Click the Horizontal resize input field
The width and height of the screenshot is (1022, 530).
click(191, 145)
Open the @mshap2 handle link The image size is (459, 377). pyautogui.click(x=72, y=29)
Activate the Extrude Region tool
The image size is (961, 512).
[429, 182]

▶ What is needed
Exactly and only the lines from the one containing "The width and" to the end of the entries above are to be written out.

▶ Response
The width and height of the screenshot is (1022, 530).
click(191, 145)
Open the @mshap2 handle link The image size is (459, 377). pyautogui.click(x=72, y=29)
Activate the Extrude Region tool
The image size is (961, 512).
[429, 182]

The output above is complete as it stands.